TLS (Transport Layer Security) is a secure internet communication protocol.


UBC Datacentres are facilities at UBC that are designed to house Servers and associated equipment.

UBC Electronic Information is electronic information needed to conduct University Business.

UBC-owned Devices are any Devices that are purchased using UBC funds, including research grants. See also Devices.

UBC Systems are applications, platforms, devices and facilities that are owned, leased or provided by the University, and that are used to store, process or transmit electronic information. These include, but are not limited to:

  • computers and computer facilities;
  • computing hardware and equipment;
  • mobile computing devices such as laptop computers, smartphones and tablet computers;
  • Internet of Things (IoT) Devices;
  • electronic storage media such as CDs, USB memory sticks and portable hard drives;
  • communications gateways and networks;
  • email systems;
  • telephone and other voice systems; and
  • software.

See also UBC Electronic Services

UBC Electronic Information and Systems includes UBC Electronic Information and UBC Systems.

UBC Electronic Services are an integrated set of components for collecting, storing and/or processing UBC Electronic Information to obtain a desired outcome or deliver a service. They are usually comprised of multiple UBC Systems but can be comprised of a single UBC System. See also UBC Systems.

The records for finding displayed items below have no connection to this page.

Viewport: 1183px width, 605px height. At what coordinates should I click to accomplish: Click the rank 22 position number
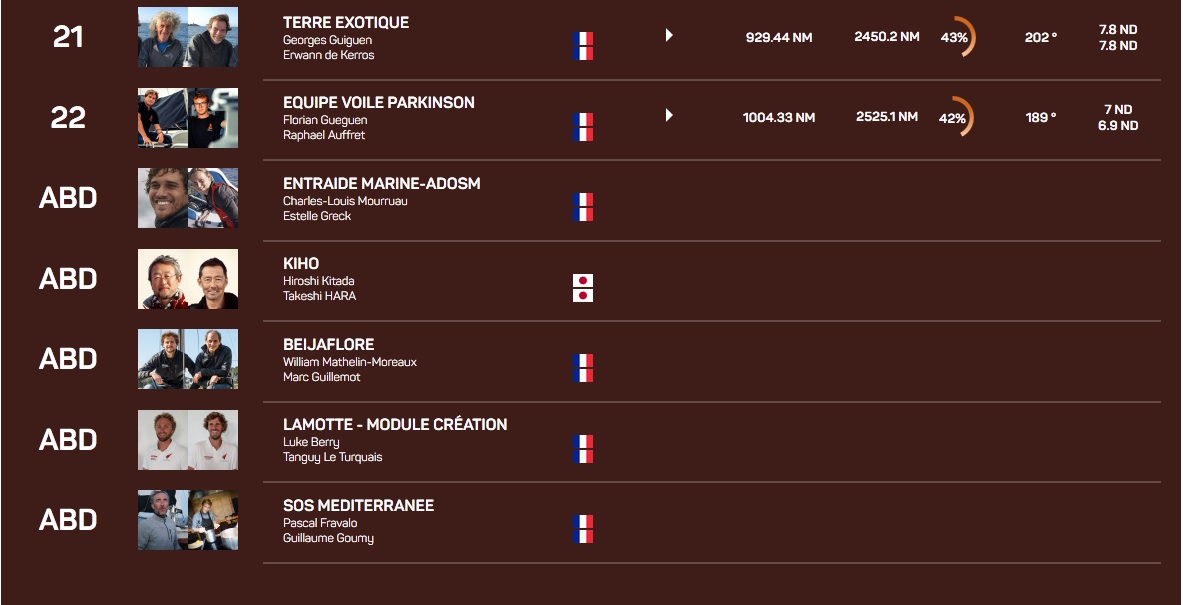(68, 118)
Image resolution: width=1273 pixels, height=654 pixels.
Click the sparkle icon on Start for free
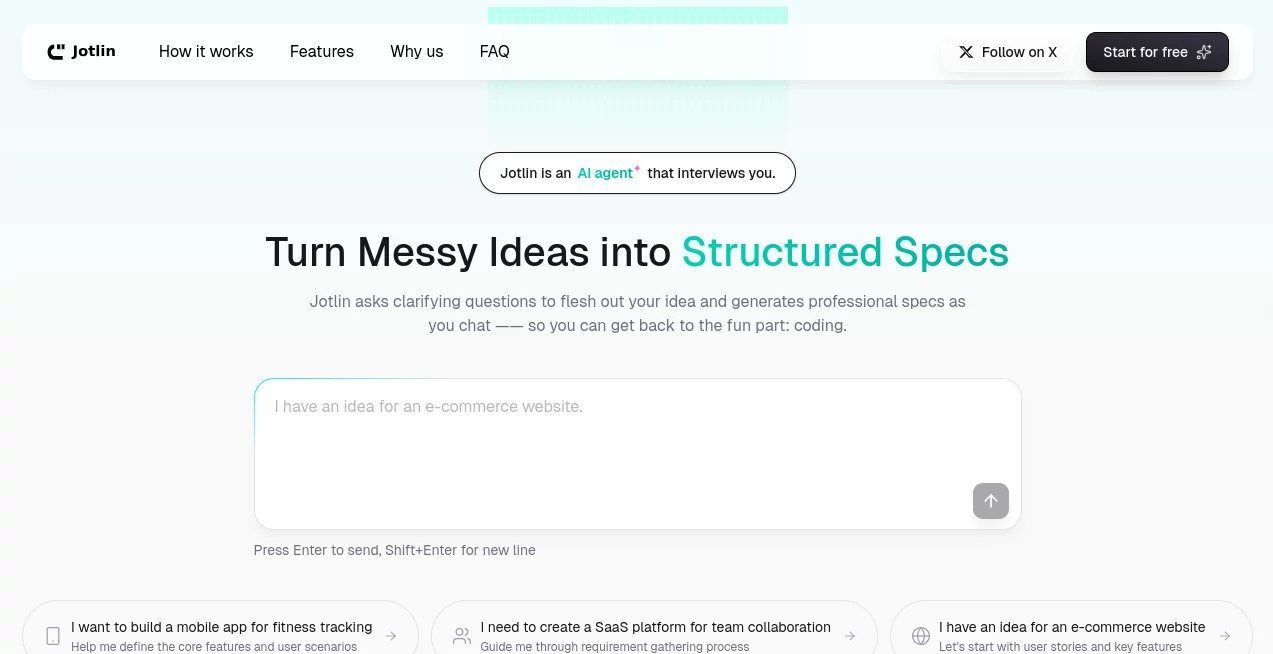coord(1204,52)
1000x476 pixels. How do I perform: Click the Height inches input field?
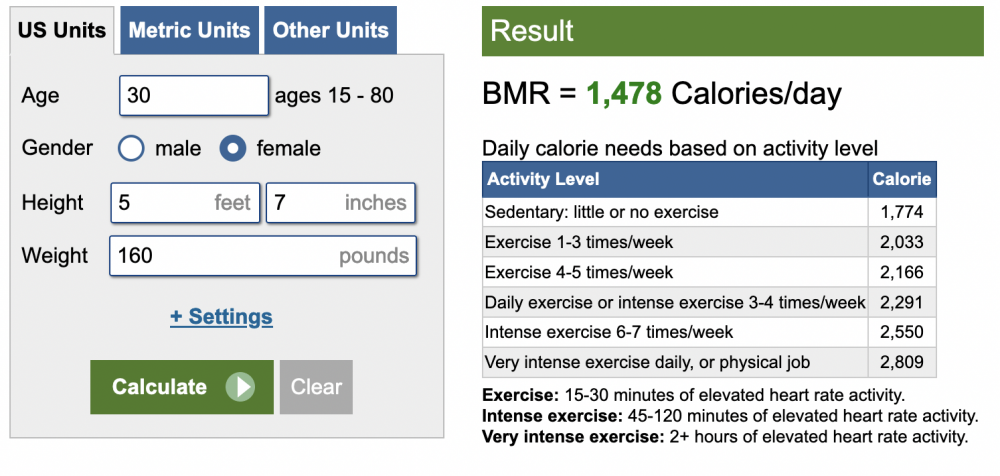[341, 203]
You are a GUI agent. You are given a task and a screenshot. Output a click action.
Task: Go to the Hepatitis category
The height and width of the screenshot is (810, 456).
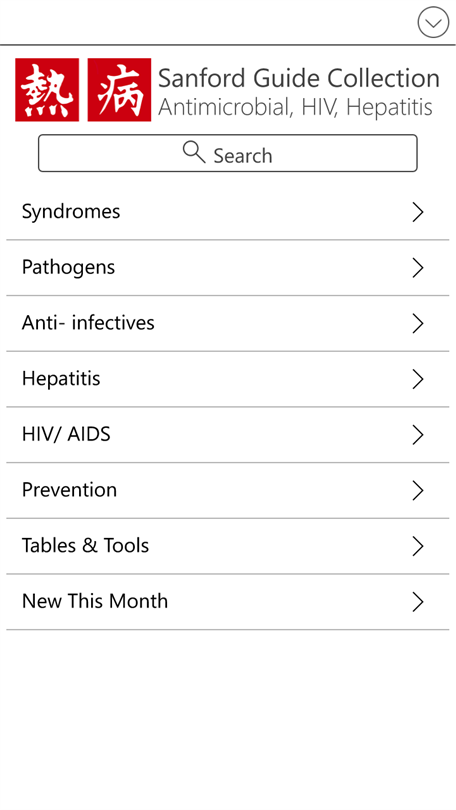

University Business means activities in support of the administrative, academic and research mandates of the University.

University IT Support Staff are UBC employees or contractors who are responsible for maintaining UBC Systems or assisting Users in the configuration, use, troubleshooting, maintenance and repair of these systems.

Users are faculty, staff, students and any other individuals who use UBC Electronic Information and UBC Systems.

User Accounts are accounts that give Users access to UBC Systems. See also Privileged Accounts.


Very High Risk Information is UBC Electronic Information the disclosure of which is very likely to result in harm to individuals. Examples of Very High Risk Information include Social Insurance Number, official government identity card, bank account information, Personal Health Information (PHI), biometric data, personally identifiable genetic data and date of birth. See also High Risk Information, Medium Risk Information and Low Risk Information.

VLAN (Virtual Local Area Network) is a part of a local area network that is isolated from other parts of the network.


Web Application is a Software Application that is stored on a remote Server and delivered over the Internet through a browser interface. See also Software Application.

Web Server is a computer system that hosts websites. It runs software, such as Apache or Microsoft IIS, which provides access to hosted webpages over the Internet. See also Database Server and Application Server.

Workstations are desktop or laptop computers used for University Business.